• Lukas DeWitt

Basking in the Nostalgic Memories That CS Events Have Given Me

I’m just going to say it.

Counter-Strike being online sucks, big time.

I am thankful that the broadcasts continued during the pandemic, and the organizers have done a great job given the current situation, but there is no replacing the arena environment. Piling thousands of diehard fans into a building for a weekend of Counter-Strike is quality stuff. Each event I’ve attended, I’ve engaged in conversation with strangers about the game we love. The community engagement at an event is fantastic and infinitely outweighs any bad experience you will face online. If you have been to one, you will know exactly what I am talking about: the games are more exciting, the crowd is intoxicating, and having all of your favorite pros and community members in the same environment creates memories. These are the elements that make Counter-Strike more than a video game and lift it as the greatest esport.

Each event I have been to has offered different experiences that I will cherish forever. They shaped me as a fan, gave me the push to start writing, and brought me to Rush B Media. There is no telling when events will return to LAN, but for now, let’s cherish the moments that got us this far.

MLG Columbus (2016): My first attended event and it was a Major. One of the best Majors our game has experienced. The “Everybody Hates Stewie” video was still in its peak popularity, and we were periodically yelling “STEWIE” at strangers as we saw fit. I hollered at someone who ended being the Flipsid3 Tactics CS:GO manager at the time. We ended up chatting and giving him the change he needed to complete his vending machine order. This escalated into a weekend-long friendship that resulted in us meeting the roster, getting invited to the bar that the players were having drinks at, and eventually hitting a Waffle House way too late at night. I shared drinks, took photos, and engaged in quality conversation with current pros. I had an incredible time at my first event. The games were great and even some of them were legendary. Experiencing the games live is memorable, but the memories in-between games are what made that weekend special.

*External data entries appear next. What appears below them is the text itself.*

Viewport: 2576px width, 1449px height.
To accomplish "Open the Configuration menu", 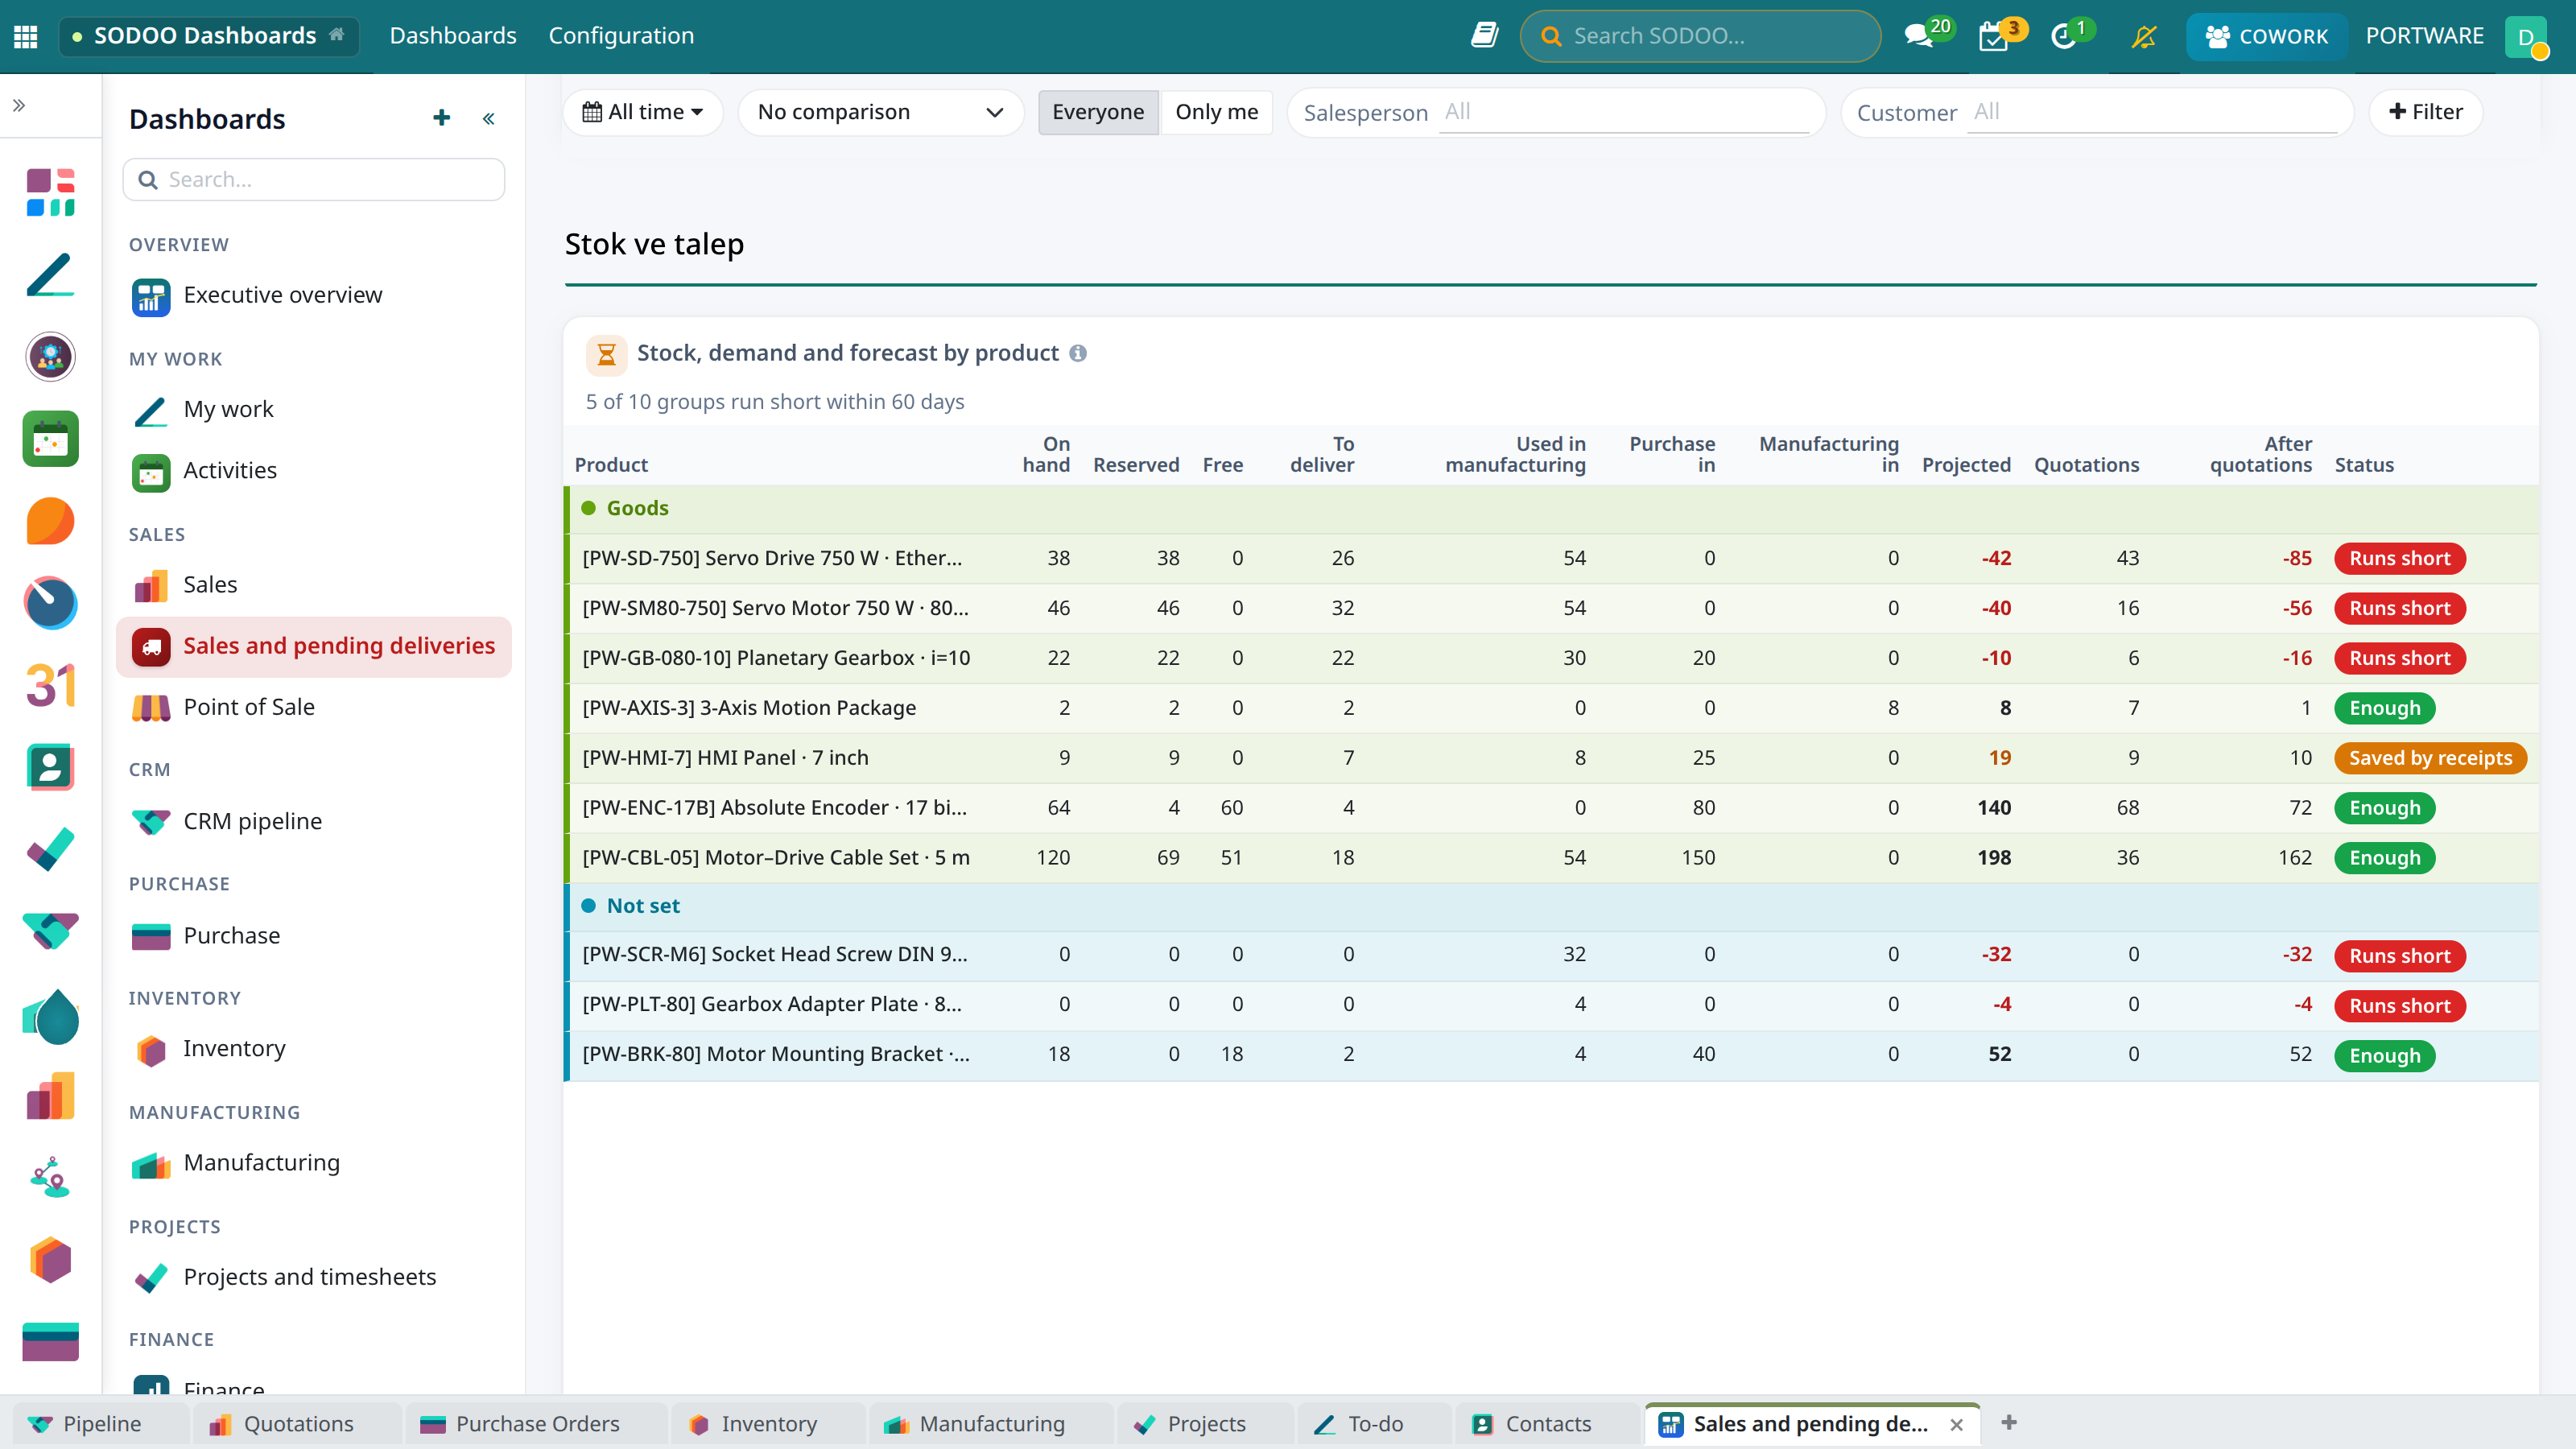I will pos(621,36).
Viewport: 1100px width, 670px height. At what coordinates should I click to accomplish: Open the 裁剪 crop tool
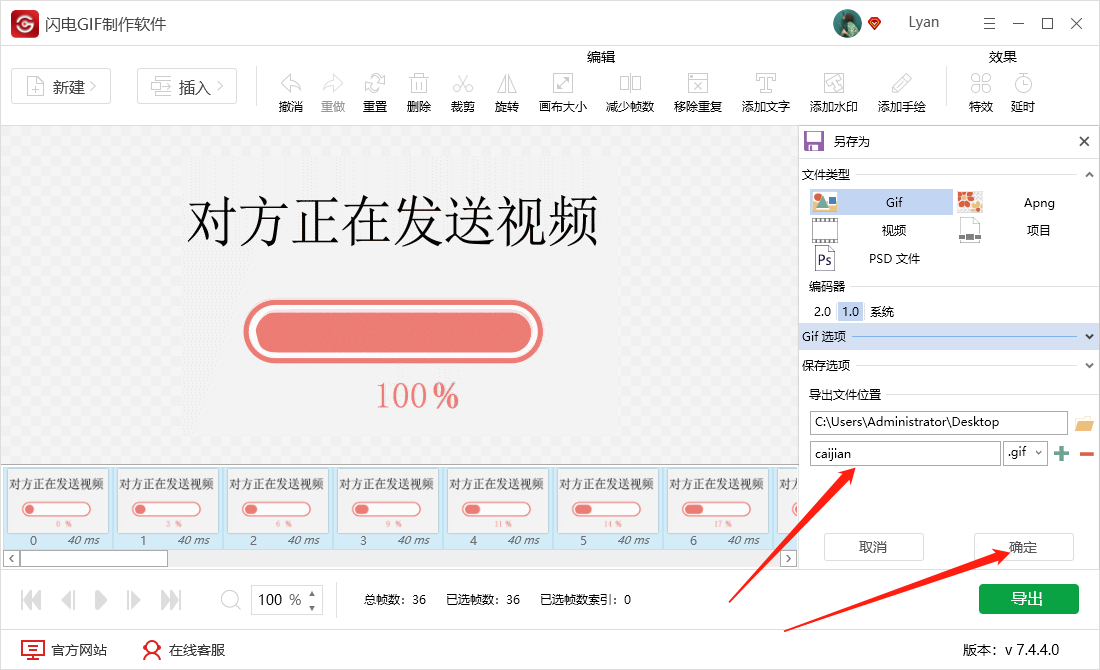click(x=462, y=90)
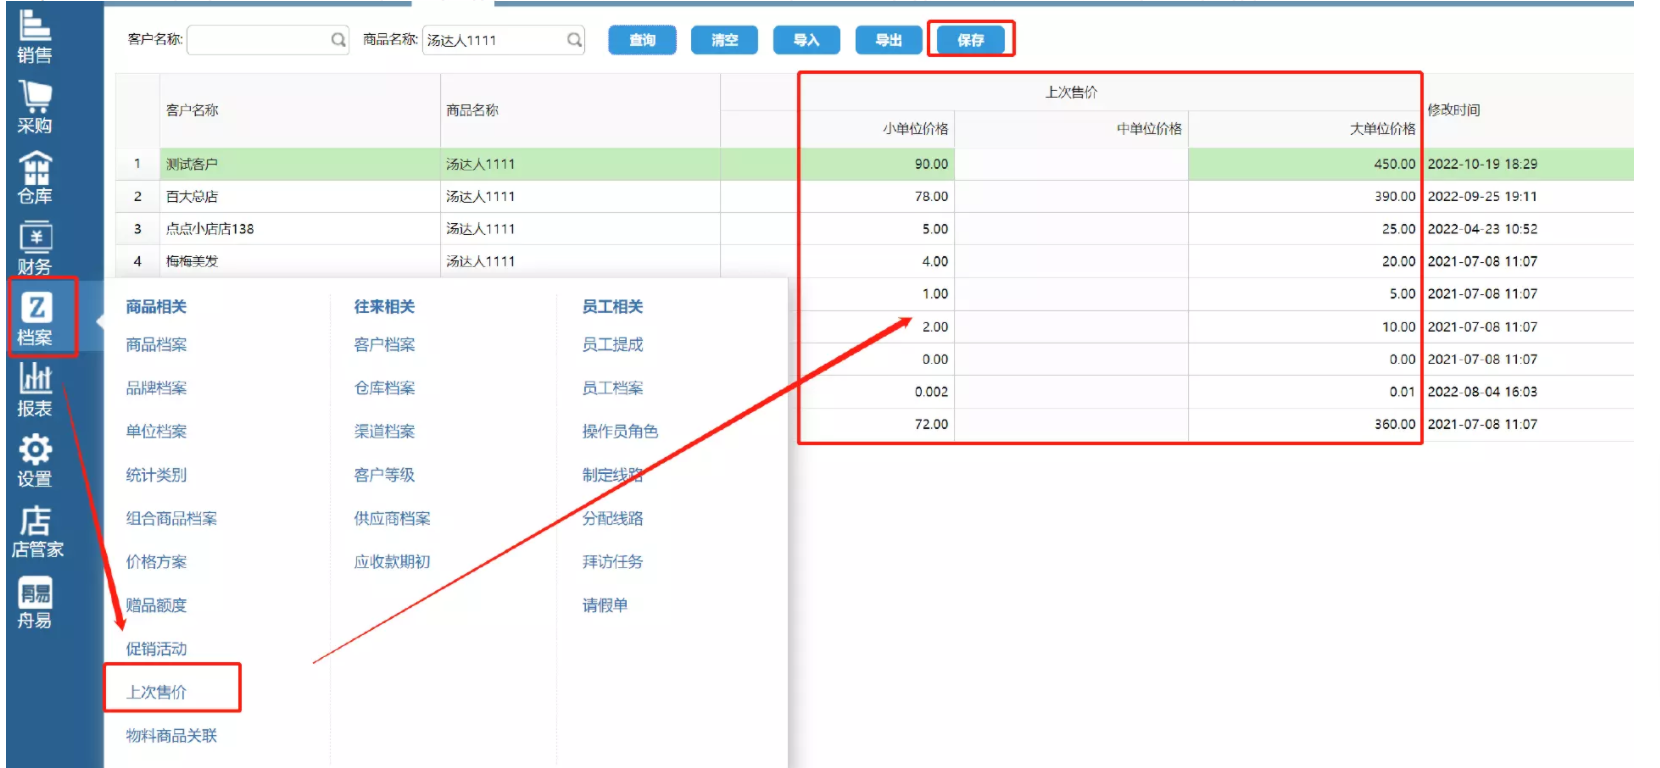Screen dimensions: 1660x768
Task: Choose 上次售价 from the archives menu
Action: 157,692
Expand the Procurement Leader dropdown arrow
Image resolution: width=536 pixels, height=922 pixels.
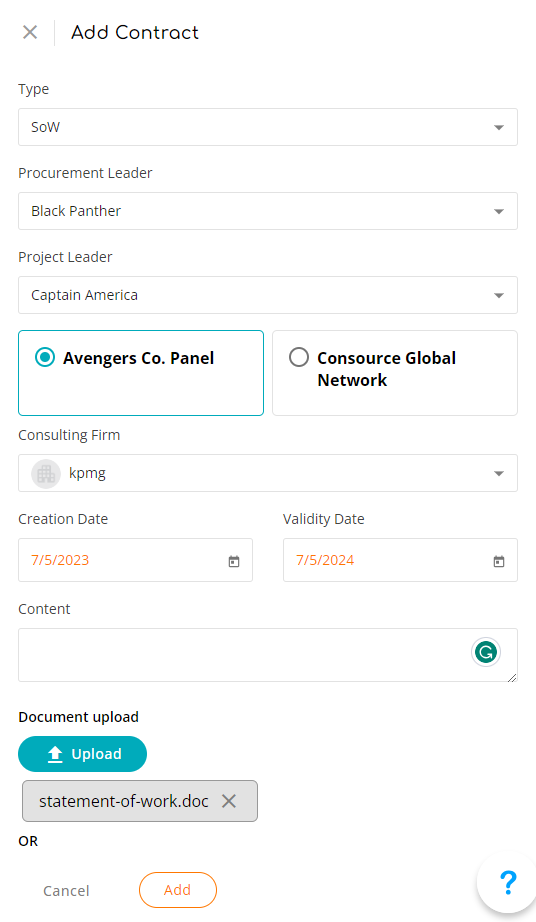(499, 212)
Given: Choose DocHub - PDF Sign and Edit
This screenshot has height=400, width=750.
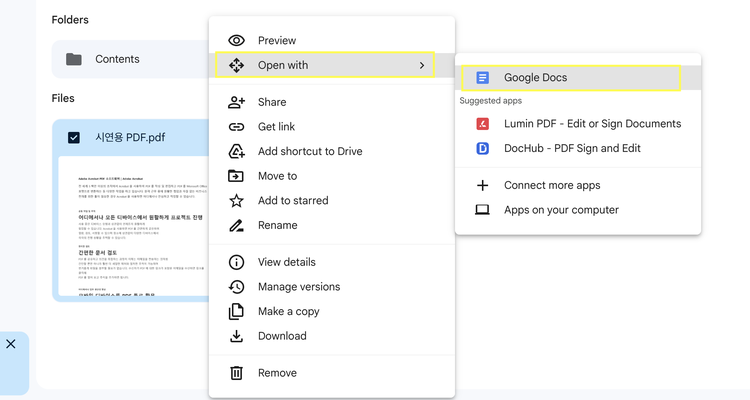Looking at the screenshot, I should [x=572, y=148].
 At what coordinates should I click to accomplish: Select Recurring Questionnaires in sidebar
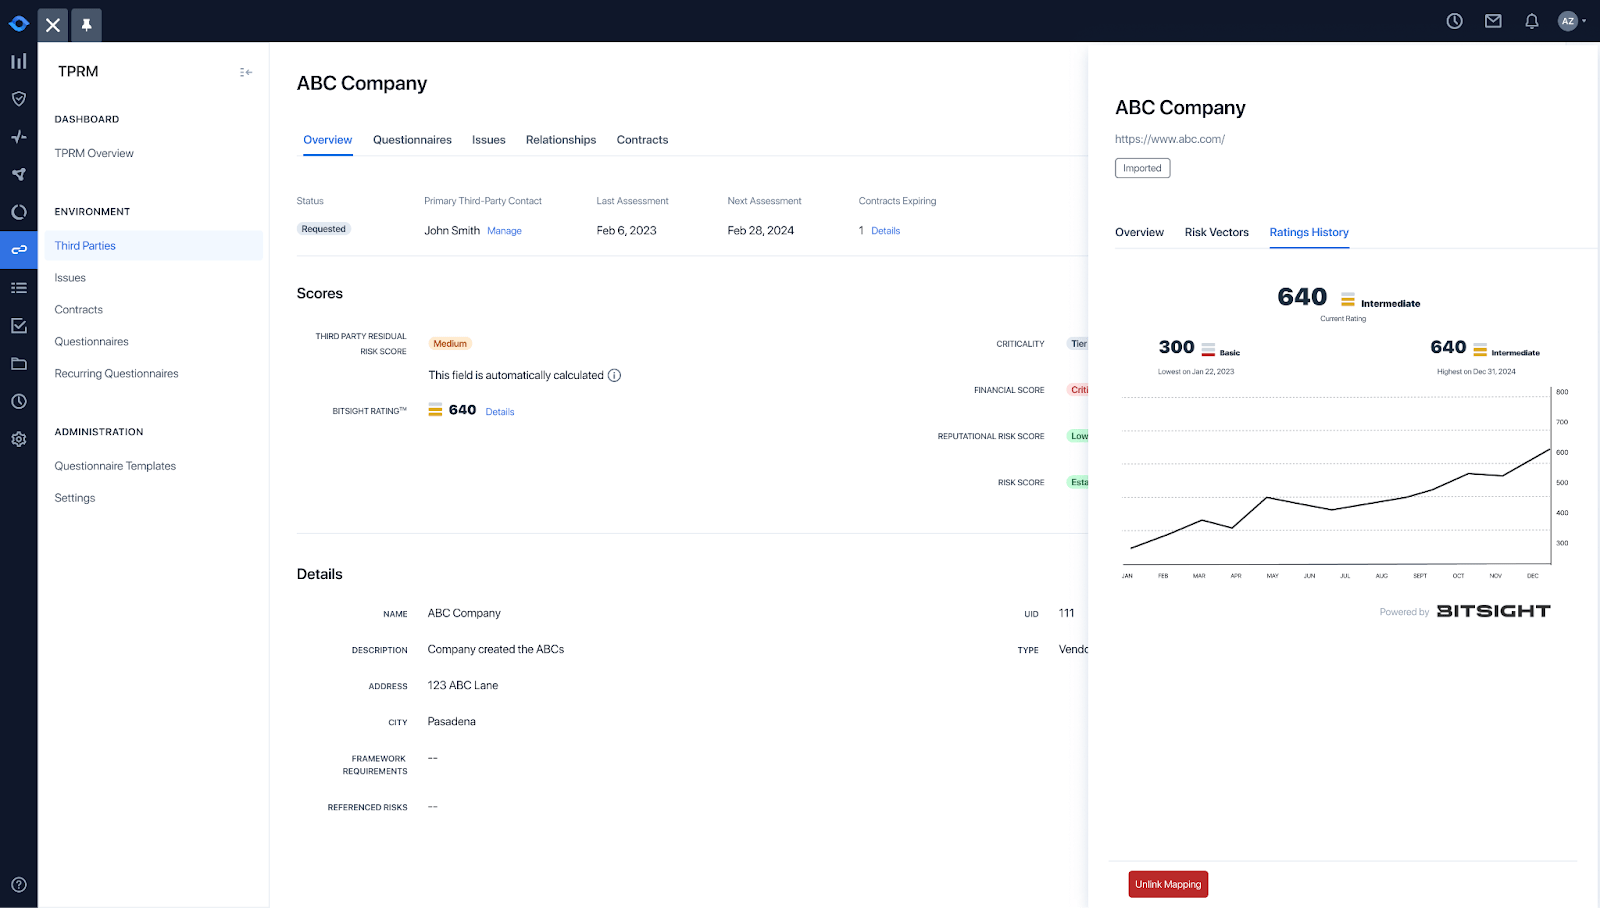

IEM Chicago (2018): This one was big for me. It was Friday morning and my friends and I just made it inside. Of course, we scoured the entire arena to see what was in store for us during the weekend. Our first stop was in the Thunderbolt sponsored section of the room where former pro-James “Hazed” Cobb and Liquid’s coach Eric ‘Adren’ Hoag were beginning their sponsored 1v1 games, and I was the first person to play. I lost to Adren but I won a t-shirt for my troubles. Over the weekend, we engaged in an in-depth conversation about their careers, specifically the Columbus squad that Adren was a part of. By the end of one particular conversation, Hazed made a comment to Adren about “hiring me”. It was a lighthearted joke and I do not know if that was him foreshadowing the coaching move to Liquid, but it felt great. Being told by someone with established experience in the industry, jokingly or not, praising my knowledge of the game after the conversation we had given me the fire I needed. After the event, I went home and worked on my own Top 20 list. It took off, and I officially began my pursuit to become a member of the media.

IEM Chicago (2019): Seven months of hard work came and went. I started on Medium, briefly had a website, and then landed at Rush B Media. My hard work put me on one of the best brands I could hope to join, and I earned an opportunity to work in the media at the United Center. This was huge for many reasons: I worked my first event, I had exclusive access to one of the most legendary sporting arenas in America and I got to see Counter-Strike from a fresh point of view. Not only did I get to experience the games live, but I also got to talk to the players about it. That weekend was everything I could have asked for, and it left me wanting more.

Those are just some of my personal experiences at events. Whether as a fan or as a member of the media, I have experiences that I will cherish for the rest of my life. If you have attended an event, share it. Let everyone know what you miss most about CS events like I did. And whenever we do return to the arena, let’s make it the best event we can.